Software design and virtual commissioning of a robotic cell for an automotive packout application

Developing reliable control software for complex automated systems while ensuring its correctness before physical deployment remains a critical challenge in modern industrial automation. This thesis presents the design, implementation, and validation of the PLC control software of a robotic cell for an automotive packout application, developed at IMA Automation. The machine features multiple concurrent subsystems including a multi-axis gantry, an anthropomorphic robot, and a dynamic safety system, which must be controlled and coordinated to achieve the desired functionality while ensuring safety and reliability. The development followed a theory-to-practice approach, establishing a theoretical framework first, drawing on the IEC 61131-3 software engineering model, the GEMMA operating mode guide, the PLCopen motion control standard, and concurrent process synchronization theory. These principles were then systematically applied to the software development on a Siemens S7-1500 platform, through a three-layer hierarchical architecture complemented by a safety program compliant with IEC 61508. For validation, an existing simulation model was evolved into a Digital Twin, following a phased integration approach, enabling virtual commissioning.

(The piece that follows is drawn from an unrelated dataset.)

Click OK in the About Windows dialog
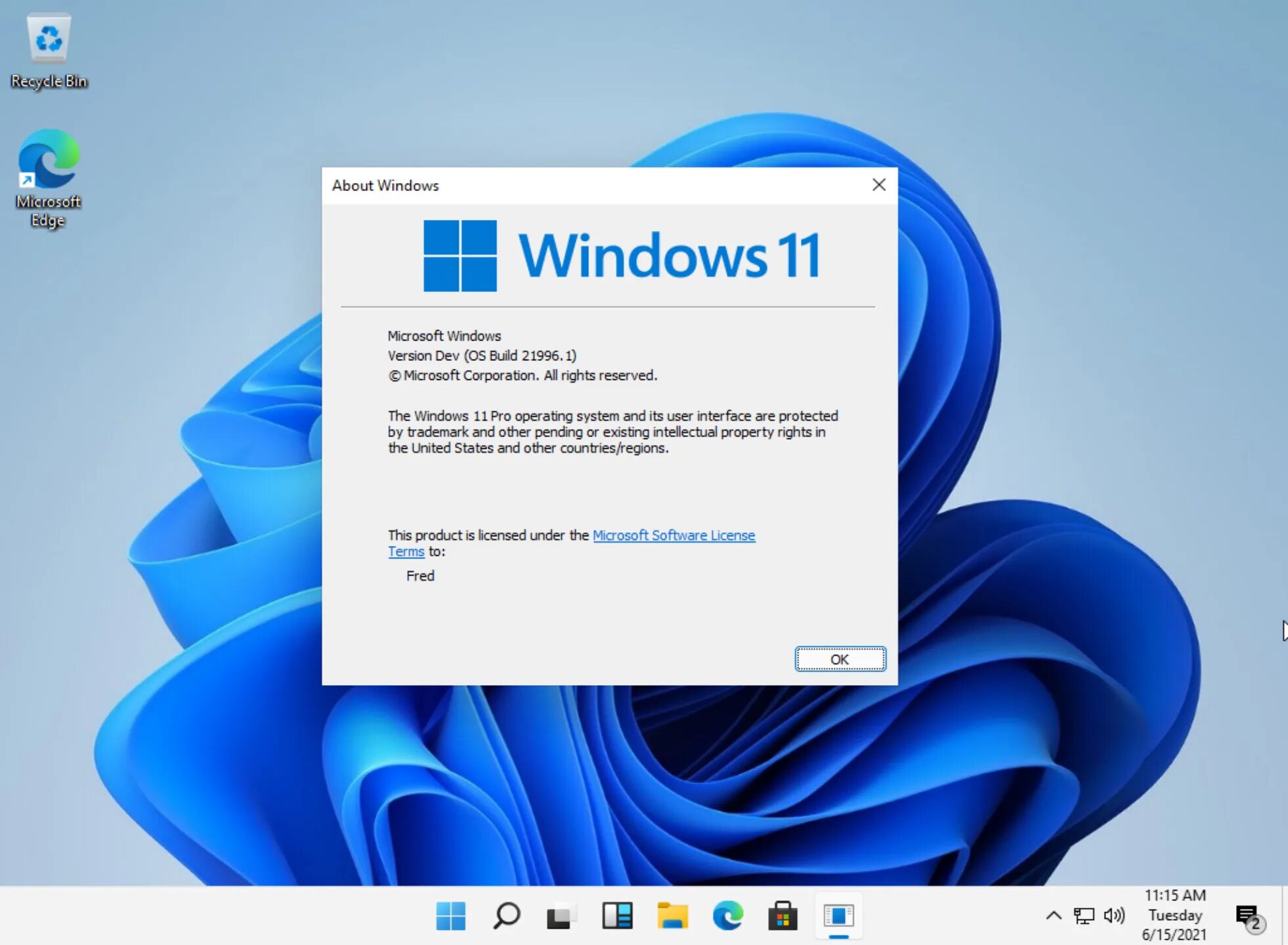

A structured campaign of nine test scenarios confirmed the correct functionality of all software domains and demonstrated the diagnostic and validation capability of the virtual environment, where the software was tested against a wide range of normal and fault conditions, without any risk to personnel or equipment. The results show that combining rigorous software engineering principles with virtual commissioning can significantly enhance the reliability of complex automated systems, while reducing time-to-market and development costs. The thesis contributes a practical case study and a methodological framework for future developments in the field of industrial automation software design.